If you'd like to make a call, please hang up and try again

Hanging Up

A film review by Michael Redman
Copyright 2000 by Michael Redman

** (out of ****)

What is the poet said about humans and rodents and how their plans usually
gets screwed up?

The distance between how a project looks in our head and how it acts in real life is often so vast that even the best ideas can't make the leap. We spend hours and hours working out the scheme, detailing the minutia and then it
just doesn't work.

Not surprisingly our expectations and hopes are so high that we can't even
see that it's not working...for a while at least. We want the thing to be
good so it looks good to us. Until the slow realization of reality sinks in.

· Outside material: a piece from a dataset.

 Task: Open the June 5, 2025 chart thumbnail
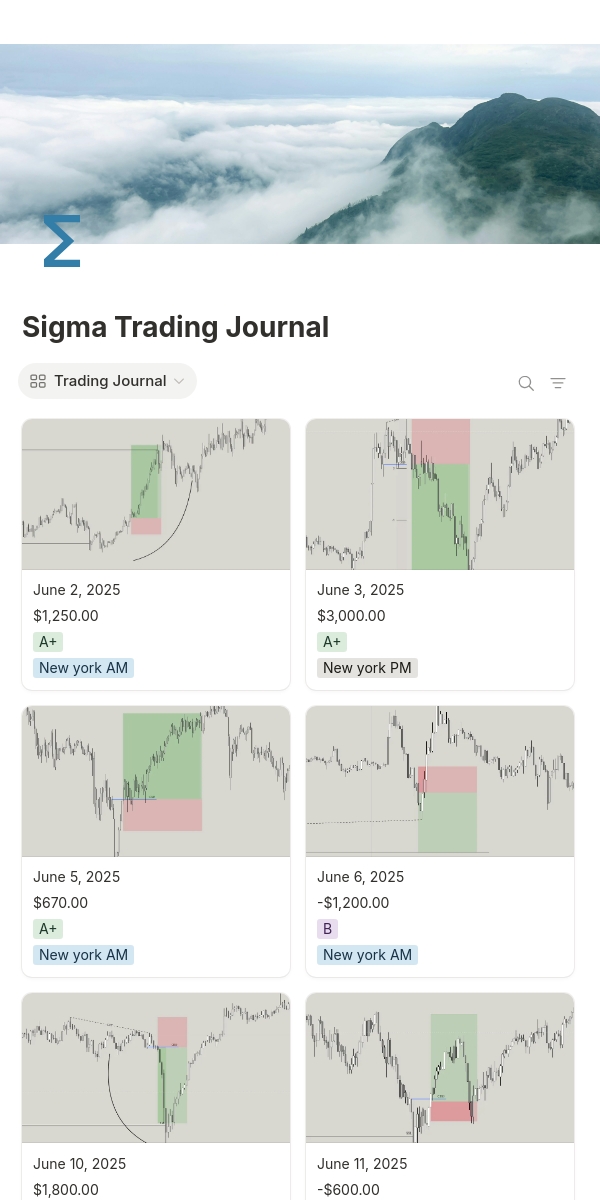click(156, 781)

That's exactly what happens with "Hanging Up". It sounds great and has all
the elements to be a wonderful movie. I expected and wanted to enjoy it. But then chaos theory set in. A butterfly flaps its wings in Japan and the film sinks.
Eve (Meg Ryan) has a full life running her own business and taking care of
her family, but her obsession is caring for her dying alcoholic father
(Walter Matthau). Her self-absorbed sisters Georgia (Diane Keaton) and Maddy (Lisa Kudrow) aren't much help. Georgia carries on a love affair with her
cell phone while publishing her women's magazine (entitled, what else, "Georgia"). Maddy's life revolves around her soap opera role.

This all must have looked so good on paper. What an ultimate "chick flick"! Screenwriter Nora Ephron has a string of hits. Keaton, who also directs, has good instincts and her directoral efforts have earned prestigious awards.

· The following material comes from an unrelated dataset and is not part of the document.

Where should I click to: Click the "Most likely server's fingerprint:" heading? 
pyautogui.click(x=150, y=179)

The casting of the women was genius. All three have at least partially built their careers on playing the same scattered but appealing hot babe. It's not
a stretch to imagine a younger Keaton in "When Harry Met Sally". Or a
younger Ryan fitting in with the cast of "Friends". Keaton and Ryan both captivate the screen in most of their roles and Kudrow isn't too annoying in small doses.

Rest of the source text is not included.